Jakarta: Kabid Humas Polda Metro Jaya Kombes Argo Yuwono membantah penangkapan Eggi Sudjana politis. Tim Advokasi Badan Pemenangan Nasional (BPN) Prabowo Subianto-Sandiaga Uno itu ditangkap karena tak kooperatif.
Eggi menolak diperiksa pertama kali sebagai tersangka pada Senin, 13 Mei 2019, dan menolak telepon genggamnya disita. Eggi berdalih penyidik harus terlebih dahulu memeriksa saksi dan ahli dari pihaknya.
“Kedua, Eggi juga sedang mengajukan praperadilan. Lalu, Eggi sedang menjalani kode etik advokat, maka Eggi tidak mau diperiksa sebagai tersangka,” tegas Kabid Humas Polda Metro Jaya Kombes Argo Yuwono di Polda Metro Jaya, Selasa, 14 Mei 2019.
Penangkapan Eggi Sudjana, jelas Argo, sesuai kebutuhan penyidikan. Polda Metro Jaya sudah memeriksa saksi, ahli, dan barang bukti sebelum melakukan gelar perkara serta menetapkan Eggi sebagai tersangka kasus dugaan makar.
“Nah, dalam penyidikan harus ada surat perintah penangkapan,” ucap dia.
Argo memastikan penyidik tak membatasi Eggi menjalankan kewajibannya. Penyidik tetap memperbolehkan Eggi salat dan berbuka puasa di tengah pemeriksaan.
“Setelah buka puasa, Eggi datang kembali minta untuk diperiksa. Tentunya penyidik dengan senang hati menerima beliau,” ujar Argo.
Argo menjelaskan surat penangkapan kepada Eggi baru diberikan setelah pemeriksaan selesai. Sebelum memberikan surat itu, penyidik membacakan hak-hak dan tuntutan terhadap Eggi.
“Lalu, penyidik memberikan surat perintah penangkapan kepada tersangka Eggi. Surat penangkapan sudah diberikan kepada istrinya dan sudah menandatangani surat tersebut,” ungkap Argo.
Penangkapan ini akan dilakukan dalam waktu 1×24 jam. Setelah itu, penyidik akan memutuskan Eggi Sudjana ditahan atau tidak.
“Ini kita tunggu setelah 1×24 jam, nanti penyidik bersikap seperti apa,” pungkas Argo.

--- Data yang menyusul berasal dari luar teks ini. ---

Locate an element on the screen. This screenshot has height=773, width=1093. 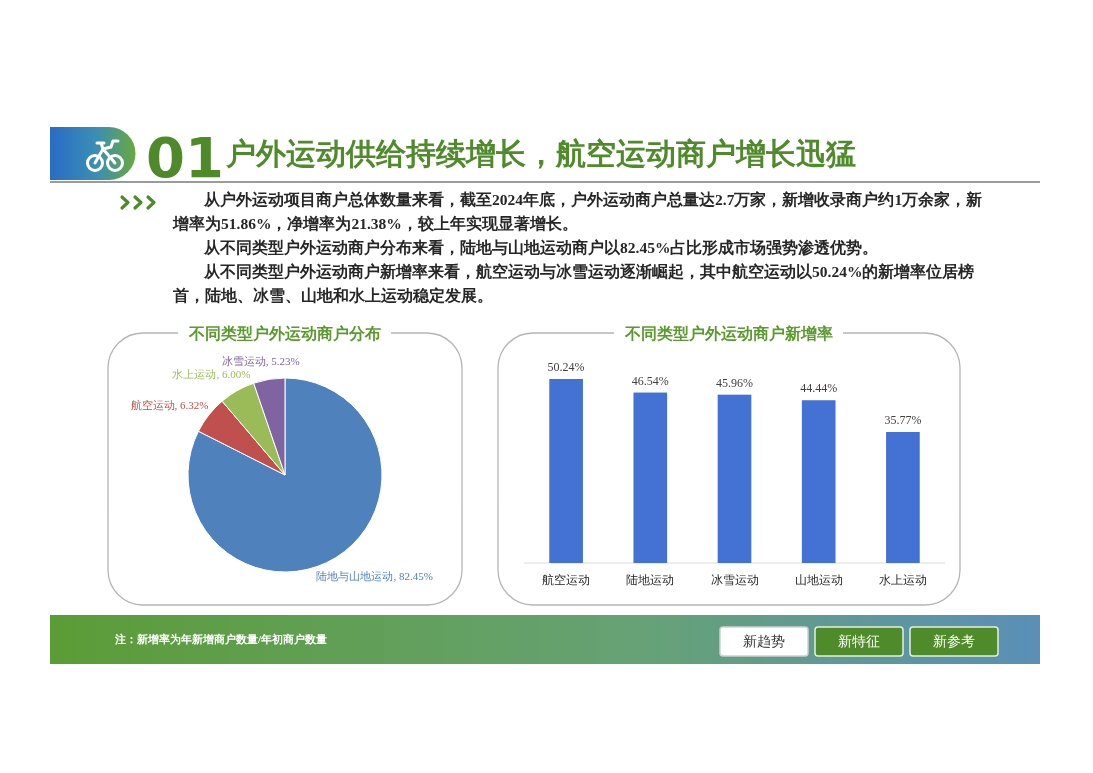
slice-label: 陆地与山地运动, 82.45% is located at coordinates (374, 576).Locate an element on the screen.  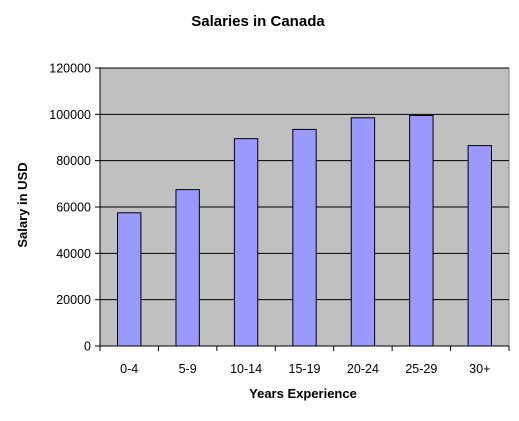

Eggi diduga melakukan tindak kejahatan terhadap keamanan negara atau makar, dan atau menyiarkan suatu berita atau mengeluarkan pemberitahuan yang dapat menimbulkan keonaran di kalangan masyarakat, dan atau menyiarkan kabar yang tidak pasti atau kabar yang berlebihan atau yang tidak lengkap.
Eggi disangka melanggar Pasal 107 KUHP dan atau 110 KUHP Jo Pasal 87 KUHP dan atau Pasal 14 ayat 1 dan ayat 2 dan atau Pasal 15 Undang-Undang Nomor 1 Tahun 1946 Tentang Peraturan Hukum Pidana.
Bila dilihat pasal per pasal, ancaman hukuman buat Eggi bervariasi. Ia terancam hukuman penjara paling lama 15 tahun melalui Pasal 107 ayat 1 KUHP. Sedangkan berdasarkan Pasal 107 ayat 2, ancaman berupa penjara seumur hidup atau pidana penjara sementara paling lama 20 tahun bila Eggi merupakan pemimpin atau pengatur makar.
Eggi juga berpotensi terancam hukuman setinggi-tingginya 10 tahun bila terbukti menyiarkan berita bohong dengan sengaja menerbitkan keonaran di kalangan rakyat melalui Pasal 14 ayat 1 UU Nomor 1 Tahun 1947 tentang Peraturan Hukum Pidana. Sedangkan Pasal 14 ayat 2 membuat Eggi terancam hukuman penjara setinggi-tingginya tiga tahun bila terbukti menyiarkan berita atau pemberitahuan yang menerbitkan keonaran di kalangan rakyat, sedangkan ia mengetahui berita tersebut bohong.